= Beginning of Section =

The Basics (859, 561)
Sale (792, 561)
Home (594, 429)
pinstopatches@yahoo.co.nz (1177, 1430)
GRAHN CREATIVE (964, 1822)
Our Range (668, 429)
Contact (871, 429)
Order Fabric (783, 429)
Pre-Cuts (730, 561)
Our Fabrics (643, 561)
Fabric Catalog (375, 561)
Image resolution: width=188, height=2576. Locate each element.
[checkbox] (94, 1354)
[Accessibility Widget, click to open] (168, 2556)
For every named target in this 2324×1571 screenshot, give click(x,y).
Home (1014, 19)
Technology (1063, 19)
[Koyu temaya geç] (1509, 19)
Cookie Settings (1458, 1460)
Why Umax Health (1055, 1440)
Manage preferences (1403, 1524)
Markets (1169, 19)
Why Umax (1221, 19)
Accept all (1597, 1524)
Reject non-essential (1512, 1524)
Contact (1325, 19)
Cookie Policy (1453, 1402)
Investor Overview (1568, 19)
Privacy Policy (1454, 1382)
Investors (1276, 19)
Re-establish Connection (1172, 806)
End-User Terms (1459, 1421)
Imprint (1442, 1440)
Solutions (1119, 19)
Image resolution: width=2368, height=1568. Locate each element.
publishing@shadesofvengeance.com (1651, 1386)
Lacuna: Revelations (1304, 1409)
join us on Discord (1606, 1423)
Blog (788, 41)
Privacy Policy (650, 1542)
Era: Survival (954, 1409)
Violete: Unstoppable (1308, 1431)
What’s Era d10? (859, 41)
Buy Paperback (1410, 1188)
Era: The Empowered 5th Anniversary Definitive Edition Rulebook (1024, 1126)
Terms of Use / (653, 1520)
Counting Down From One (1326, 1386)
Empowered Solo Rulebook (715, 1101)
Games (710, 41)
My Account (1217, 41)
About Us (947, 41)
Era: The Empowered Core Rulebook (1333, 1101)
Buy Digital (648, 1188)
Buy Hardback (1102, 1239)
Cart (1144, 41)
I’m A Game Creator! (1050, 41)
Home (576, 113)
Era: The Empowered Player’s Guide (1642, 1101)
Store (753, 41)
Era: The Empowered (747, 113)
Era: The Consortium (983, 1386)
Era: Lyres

= End of Section =

Task directions: Give the entries again in full, exactly as they were written above.

Written solution:
The Basics (859, 561)
Sale (792, 561)
Home (594, 429)
pinstopatches@yahoo.co.nz (1177, 1430)
GRAHN CREATIVE (964, 1822)
Our Range (668, 429)
Contact (871, 429)
Order Fabric (783, 429)
Pre-Cuts (730, 561)
Our Fabrics (643, 561)
Fabric Catalog (375, 561)
Image resolution: width=188, height=2576. Locate each element.
[checkbox] (94, 1354)
[Accessibility Widget, click to open] (168, 2556)
For every named target in this 2324×1571 screenshot, give click(x,y).
Home (1014, 19)
Technology (1063, 19)
[Koyu temaya geç] (1509, 19)
Cookie Settings (1458, 1460)
Why Umax Health (1055, 1440)
Manage preferences (1403, 1524)
Markets (1169, 19)
Why Umax (1221, 19)
Accept all (1597, 1524)
Reject non-essential (1512, 1524)
Contact (1325, 19)
Cookie Policy (1453, 1402)
Investor Overview (1568, 19)
Privacy Policy (1454, 1382)
Investors (1276, 19)
Re-establish Connection (1172, 806)
End-User Terms (1459, 1421)
Imprint (1442, 1440)
Solutions (1119, 19)
Image resolution: width=2368, height=1568. Locate each element.
publishing@shadesofvengeance.com (1651, 1386)
Lacuna: Revelations (1304, 1409)
join us on Discord (1606, 1423)
Blog (788, 41)
Privacy Policy (650, 1542)
Era: Survival (954, 1409)
Violete: Unstoppable (1308, 1431)
What’s Era d10? (859, 41)
Buy Paperback (1410, 1188)
Era: The Empowered 5th Anniversary Definitive Edition Rulebook (1024, 1126)
Terms of Use / (653, 1520)
Counting Down From One (1326, 1386)
Empowered Solo Rulebook (715, 1101)
Games (710, 41)
My Account (1217, 41)
About Us (947, 41)
Era: The Empowered Core Rulebook (1333, 1101)
Buy Digital (648, 1188)
Buy Hardback (1102, 1239)
Cart (1144, 41)
I’m A Game Creator! (1050, 41)
Home (576, 113)
Era: The Empowered Player’s Guide (1642, 1101)
Store (753, 41)
Era: The Empowered (747, 113)
Era: The Consortium (983, 1386)
Era: Lyres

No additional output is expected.